Kiai Haji Ma’ruf Amin Mulai Serang SBY Dengan Gaya Berlagak Pilon

649
Kiai Haji Ma'ruf Amin dan SBY (ist)

Jakarta, MP

Ketua Umum Partai Demokrat, Susilo Bambang Yudhoyono (SBY), sudah menyatakan dukungannya kepada Calon Presiden Prabowo Subianto walau disebut-sebut sebagai dukungan separuh hati.

SBY pun kini tak luput dari serangan-serangan Capres dan Cawapres kubu sebelah, Jokowi-Ma’ruf Amin.

Kiai Haji Ma’ruf Amin yang mulai menyerang dan menyalahkan kebijakan di era pemerintahan SBY.

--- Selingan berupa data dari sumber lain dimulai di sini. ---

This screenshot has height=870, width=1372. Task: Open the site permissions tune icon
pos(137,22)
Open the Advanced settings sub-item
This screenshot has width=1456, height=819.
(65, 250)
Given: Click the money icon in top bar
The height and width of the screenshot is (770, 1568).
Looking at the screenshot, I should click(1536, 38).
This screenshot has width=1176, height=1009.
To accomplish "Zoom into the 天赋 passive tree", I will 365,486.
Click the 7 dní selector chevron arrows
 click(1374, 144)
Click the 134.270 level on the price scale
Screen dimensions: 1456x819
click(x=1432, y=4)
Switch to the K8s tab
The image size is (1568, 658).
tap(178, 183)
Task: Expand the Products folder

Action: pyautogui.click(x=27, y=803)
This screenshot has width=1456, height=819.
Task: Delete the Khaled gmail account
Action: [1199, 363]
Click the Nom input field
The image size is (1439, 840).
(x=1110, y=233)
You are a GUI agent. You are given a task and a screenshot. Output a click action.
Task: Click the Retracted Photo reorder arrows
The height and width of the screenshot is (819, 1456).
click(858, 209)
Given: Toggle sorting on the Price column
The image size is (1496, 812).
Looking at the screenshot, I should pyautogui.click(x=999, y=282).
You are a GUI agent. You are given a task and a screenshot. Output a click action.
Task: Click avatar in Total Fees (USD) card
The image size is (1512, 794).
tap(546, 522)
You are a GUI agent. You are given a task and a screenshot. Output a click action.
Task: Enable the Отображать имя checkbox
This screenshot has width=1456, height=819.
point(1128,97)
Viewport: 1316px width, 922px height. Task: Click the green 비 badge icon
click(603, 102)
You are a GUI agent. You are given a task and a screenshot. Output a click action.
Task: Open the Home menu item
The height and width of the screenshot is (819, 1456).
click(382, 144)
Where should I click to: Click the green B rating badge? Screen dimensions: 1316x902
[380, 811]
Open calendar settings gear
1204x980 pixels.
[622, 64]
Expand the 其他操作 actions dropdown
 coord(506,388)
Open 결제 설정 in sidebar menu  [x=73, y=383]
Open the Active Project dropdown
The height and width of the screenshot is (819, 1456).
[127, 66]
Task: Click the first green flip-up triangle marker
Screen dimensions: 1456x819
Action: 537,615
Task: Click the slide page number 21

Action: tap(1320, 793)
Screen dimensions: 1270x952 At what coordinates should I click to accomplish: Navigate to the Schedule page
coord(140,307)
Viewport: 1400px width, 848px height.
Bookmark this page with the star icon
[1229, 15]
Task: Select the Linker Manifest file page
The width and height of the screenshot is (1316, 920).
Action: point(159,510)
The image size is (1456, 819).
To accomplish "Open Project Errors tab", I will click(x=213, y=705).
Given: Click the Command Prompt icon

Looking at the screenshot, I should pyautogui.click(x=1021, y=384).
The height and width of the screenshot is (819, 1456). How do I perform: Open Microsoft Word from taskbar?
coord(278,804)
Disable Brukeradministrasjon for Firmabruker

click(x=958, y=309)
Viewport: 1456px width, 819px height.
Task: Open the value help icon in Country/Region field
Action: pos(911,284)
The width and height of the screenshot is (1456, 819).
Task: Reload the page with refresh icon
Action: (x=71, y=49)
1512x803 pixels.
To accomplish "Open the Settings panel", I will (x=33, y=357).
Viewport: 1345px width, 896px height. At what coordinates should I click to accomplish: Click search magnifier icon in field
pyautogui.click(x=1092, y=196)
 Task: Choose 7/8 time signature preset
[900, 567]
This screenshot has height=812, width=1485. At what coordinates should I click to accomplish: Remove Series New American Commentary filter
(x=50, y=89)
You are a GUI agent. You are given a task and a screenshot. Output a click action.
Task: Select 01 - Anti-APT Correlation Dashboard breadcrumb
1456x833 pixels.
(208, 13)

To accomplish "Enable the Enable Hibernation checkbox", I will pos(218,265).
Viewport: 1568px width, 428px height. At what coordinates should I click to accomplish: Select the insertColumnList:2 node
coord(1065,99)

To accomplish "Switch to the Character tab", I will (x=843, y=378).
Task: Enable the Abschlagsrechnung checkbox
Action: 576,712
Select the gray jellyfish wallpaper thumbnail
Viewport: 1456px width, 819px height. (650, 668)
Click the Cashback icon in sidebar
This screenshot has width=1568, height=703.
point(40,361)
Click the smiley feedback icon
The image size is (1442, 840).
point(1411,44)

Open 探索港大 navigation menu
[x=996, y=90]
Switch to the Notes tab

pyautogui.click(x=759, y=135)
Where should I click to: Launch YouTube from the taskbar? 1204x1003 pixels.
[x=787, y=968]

Ma’ruf Amin melakukan itu dalam acara Partai NasDem pada awal September 2018 lalu.

Kiai Haji Ma’ruf Amin membahas itu ketika sedang membicarakan mengenai cara membangun ekonomi yang berkeadilan terkait dengan sila kelima Pancasila, Keadilan Sosial Bagi Seluruh Rakyat Indonesia.

Kiai Haji Ma’ruf Amin pun menyebut bahwa membangun ekonomi berkeadilan dilakukan dengan membuat arus baru ekonomi Indonesia di era Presiden Jokowi.

“Sebab arus lama itu sistemnya neo liberalisme. Neo liberalisme ini melahirkan konglomerasi dengan menggunakan teori trickle down effect, tetapi ternyata tidak netes-netes. Yang atas makin kuat, yang bawah makin lemah,” kata Ma’ruf Amin.

Namub, kata Ma’ruf Amin, memberdayakan ekonomi kerakyatan  tidak berarti harus melemahkan yang kuat, tetapi menguatkan yang lemah melalui upaya-upaya tidak membenturkan satu kekuatan dengan kekuatan yang lain.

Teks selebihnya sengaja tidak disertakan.